About two months ago, Stanford published a study concerning the ability of students to question & evaluate online sources of information, and NPR had reported about it.
What interested me about this study were the high percentages within the results of the study, implying a dire problem with the modern generation of youths. According to the study, “more than 80% of middle schoolers believed that ‘sponsored content’ was a real news story…and over 80 percent of the high school students … had an extremely difficult time [determining the legitimacy of a photo of peculiar flowers].” Such a large amount of students are already struggling so early in life. In the world we live in today, technology is everywhere and it’s not monitored. Like Sam Wineburg explained to NPR, people like editors and librarians used to be the ones who checked the facts for us, but not anymore. Can we truly blame the students for not automatically questioning all online news? Or does the problem fall on the shoulders of the education system?
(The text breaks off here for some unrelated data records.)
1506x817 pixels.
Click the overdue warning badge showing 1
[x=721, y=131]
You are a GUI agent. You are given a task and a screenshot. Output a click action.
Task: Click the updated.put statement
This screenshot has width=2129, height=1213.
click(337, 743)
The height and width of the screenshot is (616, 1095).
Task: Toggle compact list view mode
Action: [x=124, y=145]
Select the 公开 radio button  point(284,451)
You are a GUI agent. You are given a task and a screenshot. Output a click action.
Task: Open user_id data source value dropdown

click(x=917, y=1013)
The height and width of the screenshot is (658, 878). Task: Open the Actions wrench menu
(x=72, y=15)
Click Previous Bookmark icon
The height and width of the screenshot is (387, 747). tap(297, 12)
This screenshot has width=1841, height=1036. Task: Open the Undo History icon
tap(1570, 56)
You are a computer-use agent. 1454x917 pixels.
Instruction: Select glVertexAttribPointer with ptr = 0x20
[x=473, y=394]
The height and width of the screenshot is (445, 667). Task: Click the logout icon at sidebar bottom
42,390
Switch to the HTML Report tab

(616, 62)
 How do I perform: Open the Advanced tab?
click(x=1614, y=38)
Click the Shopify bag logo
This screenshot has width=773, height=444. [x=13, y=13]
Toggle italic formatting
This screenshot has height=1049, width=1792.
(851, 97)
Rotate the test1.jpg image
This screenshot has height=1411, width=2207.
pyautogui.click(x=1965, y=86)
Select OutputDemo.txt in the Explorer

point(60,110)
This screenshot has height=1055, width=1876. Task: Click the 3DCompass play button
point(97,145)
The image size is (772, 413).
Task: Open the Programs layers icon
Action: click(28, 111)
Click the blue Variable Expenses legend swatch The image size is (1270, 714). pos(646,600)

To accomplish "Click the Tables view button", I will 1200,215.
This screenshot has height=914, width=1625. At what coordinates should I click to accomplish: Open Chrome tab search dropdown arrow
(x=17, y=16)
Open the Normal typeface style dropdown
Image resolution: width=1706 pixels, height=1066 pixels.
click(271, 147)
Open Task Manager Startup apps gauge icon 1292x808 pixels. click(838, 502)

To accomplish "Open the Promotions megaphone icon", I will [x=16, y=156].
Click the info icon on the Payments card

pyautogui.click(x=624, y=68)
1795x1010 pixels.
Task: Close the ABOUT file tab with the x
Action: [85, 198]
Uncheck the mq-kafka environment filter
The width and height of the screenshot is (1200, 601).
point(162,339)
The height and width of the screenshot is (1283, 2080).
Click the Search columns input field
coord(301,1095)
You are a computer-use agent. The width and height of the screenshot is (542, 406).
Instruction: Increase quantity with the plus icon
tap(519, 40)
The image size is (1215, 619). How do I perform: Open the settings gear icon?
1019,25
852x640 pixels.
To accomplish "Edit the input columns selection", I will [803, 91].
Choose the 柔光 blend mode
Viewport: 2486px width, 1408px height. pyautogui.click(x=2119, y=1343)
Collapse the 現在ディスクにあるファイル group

The United States, and perhaps even the world, needs to take a step back and reevaluate the curriculum in schools. Students need to be provided with the support and materials that will help them to succeed and assimilate in the tech-dominated world later on. So yes, I agree with NPR. The problem is not with the youths who are wandering the internet unguided, but with the education being provided to them currently.
Technology won’t be going away anytime soon. I believe that in the future, technology will grow to be an even greater asset to us. Might as well begin to teach students how to survive in that kind of world as soon as possible, before too many students are set free in the world, overly confounded and unable to thrive.